核不拡散条約(NPT)の再検討会議、最終文書を採択できなかったようだ。岸田さん、日本の首相として初めて会議に参加し、核保有国と非核国の「橋渡し」をするのだと意気込んでいたが、なすすべもなく終わった。

 

 この四半世紀、核兵器をめぐる国際政治が対話不能なほどに分裂していることが、この背景には存在する。従来型の政治思考にもとづく「橋渡し」は不可能になっていると思う。

 

 一方では、核保有国の根強い抵抗。2000年のNPT再検討会議で「核廃絶の明確な約束」を行い、2010年にはそのための行動計画にまで合意したのに、ただの約束止まり。中国は核戦力を増強し、アメリカは以前は賛成していた「中東非核地帯」創設に反対するようになり、ロシアは核兵器の使用でウクライナを威嚇している。

 

 他方では、もちろん反核世論の成長。自衛のためでも核使用が合法とは言いきれないとした1996年の国際司法裁判所の勧告的意見があり、核保有国がNPT再検討会議での約束を反故にするのを見て、NPTとは別の選択肢が必要だと考え、2017年の核兵器禁止条約へと続いていく流れである。

 

 ここまで両者が分裂しているのに、NPTの枠内でしか思考せず、行動もしない国が「橋渡し」できるわけがない。

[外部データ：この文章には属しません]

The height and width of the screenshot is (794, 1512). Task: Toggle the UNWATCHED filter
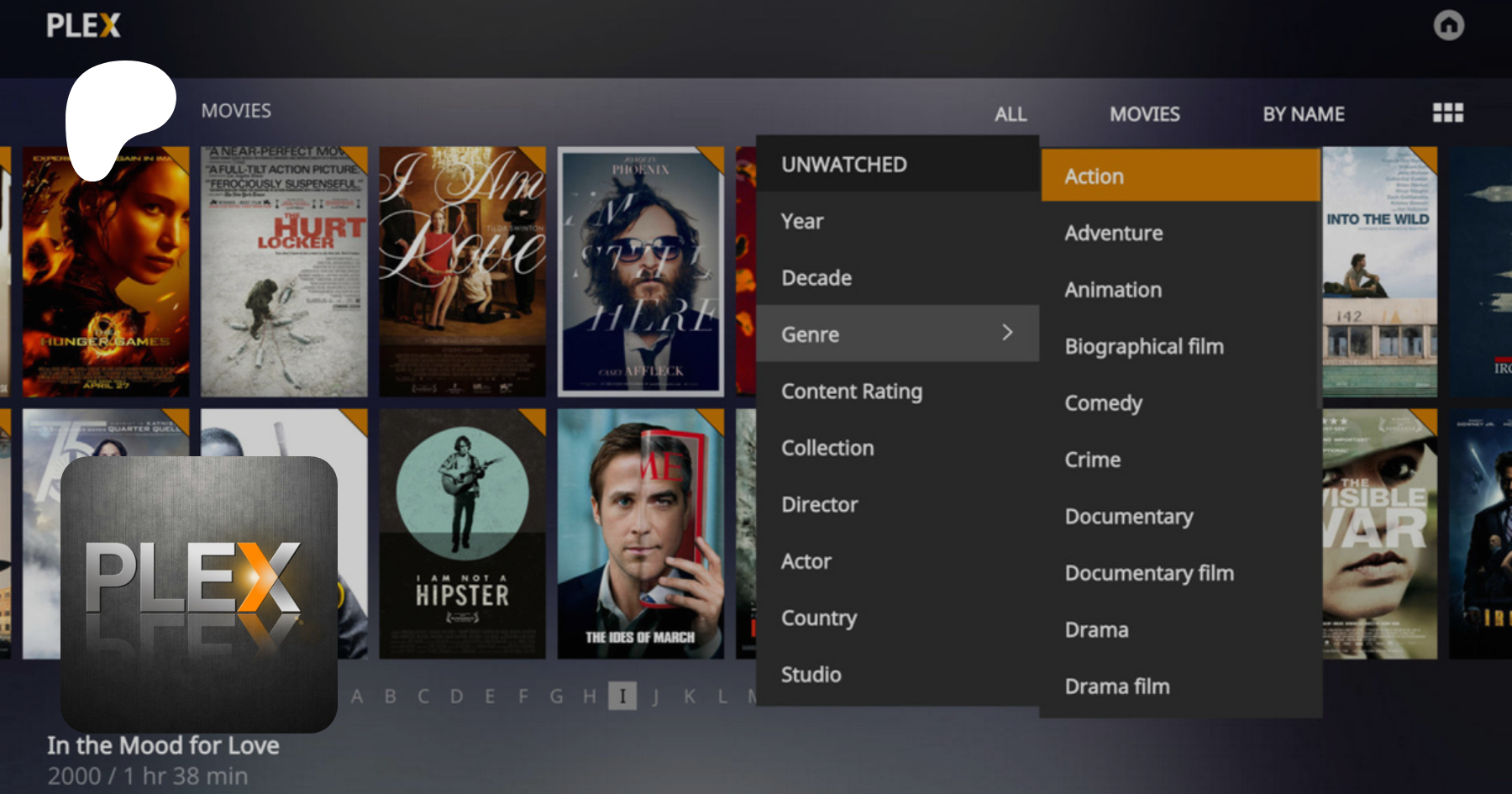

何らかの「橋渡し」ができるとすると、NPTと核兵器禁止条約との間で等距離とる国とまでは言わないが、片方を否定するような立場からは抜け出すことが不可欠であろう。

 

 それは結局、核抑止を肯定するNPTと、それを否定する核兵器禁止条約の間で、どんな立場をとるのかということにつながっていく。私は、この日本が、日米同盟は堅持するが核抑止には頼らない、そんな立場に立つことであると考える。

 

 NATO諸国にはない考え方だが、それをできるとすると被爆国の日本しかないだろう。どこかで本格的な議論を開始しないとね。